## EXERCISE PROMPT
Output the stretch of rows from the line containing "Task: Click the 26 price axis label" through the line containing "Click the Hardwarová", inclusive, as a JSON list of strings with one string per line and blank lines omitted.

(Stored dataset items)
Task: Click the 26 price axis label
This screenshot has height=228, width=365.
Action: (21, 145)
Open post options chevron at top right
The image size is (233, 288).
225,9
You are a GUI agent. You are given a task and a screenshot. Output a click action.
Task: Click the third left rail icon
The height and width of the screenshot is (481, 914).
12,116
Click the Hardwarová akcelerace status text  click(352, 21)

* * *

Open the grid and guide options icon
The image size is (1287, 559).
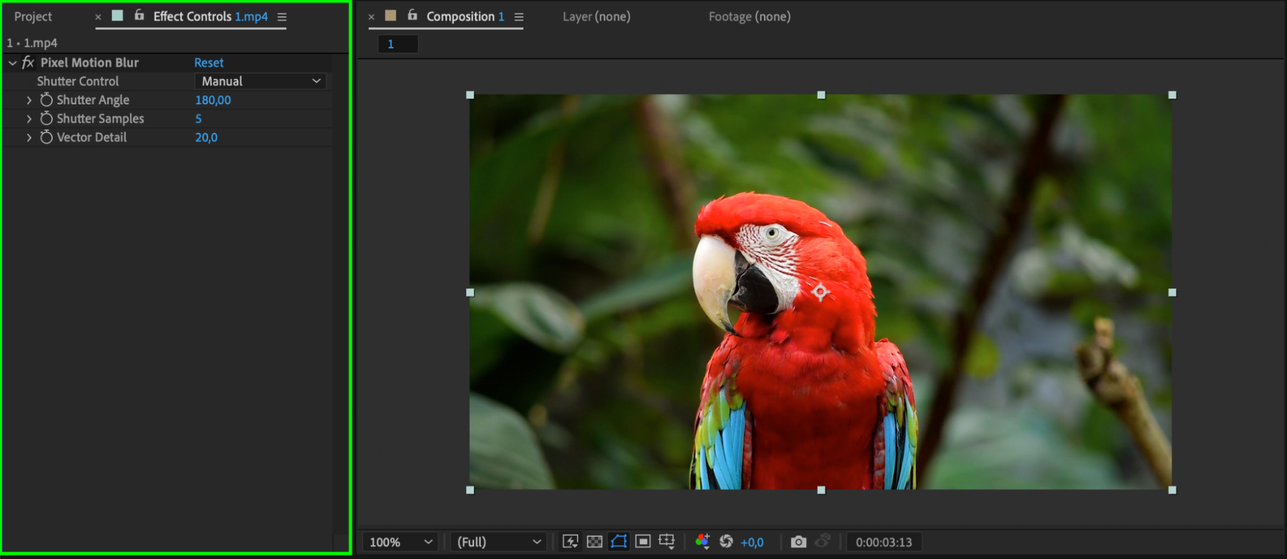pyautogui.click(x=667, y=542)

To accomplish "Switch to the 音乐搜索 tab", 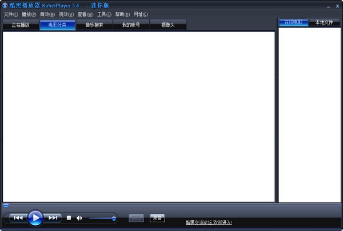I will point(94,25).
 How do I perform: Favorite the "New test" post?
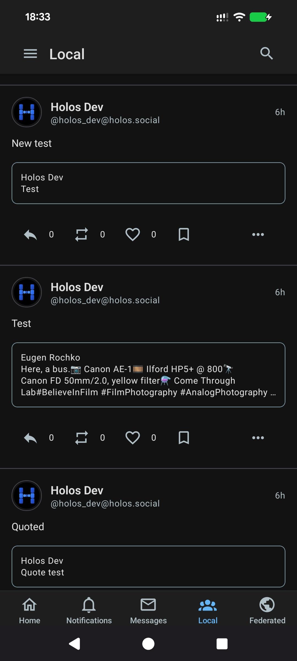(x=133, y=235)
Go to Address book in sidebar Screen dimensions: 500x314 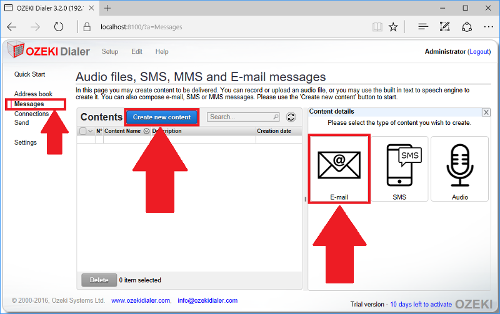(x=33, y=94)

## EXERCISE ANSWER
[
  "Task: Click the 26 price axis label",
  "This screenshot has height=228, width=365.",
  "Action: (21, 145)",
  "Open post options chevron at top right",
  "The image size is (233, 288).",
  "225,9",
  "You are a GUI agent. You are given a task and a screenshot. Output a click action.",
  "Task: Click the third left rail icon",
  "The height and width of the screenshot is (481, 914).",
  "12,116",
  "Click the Hardwarová akcelerace status text  click(352, 21)"
]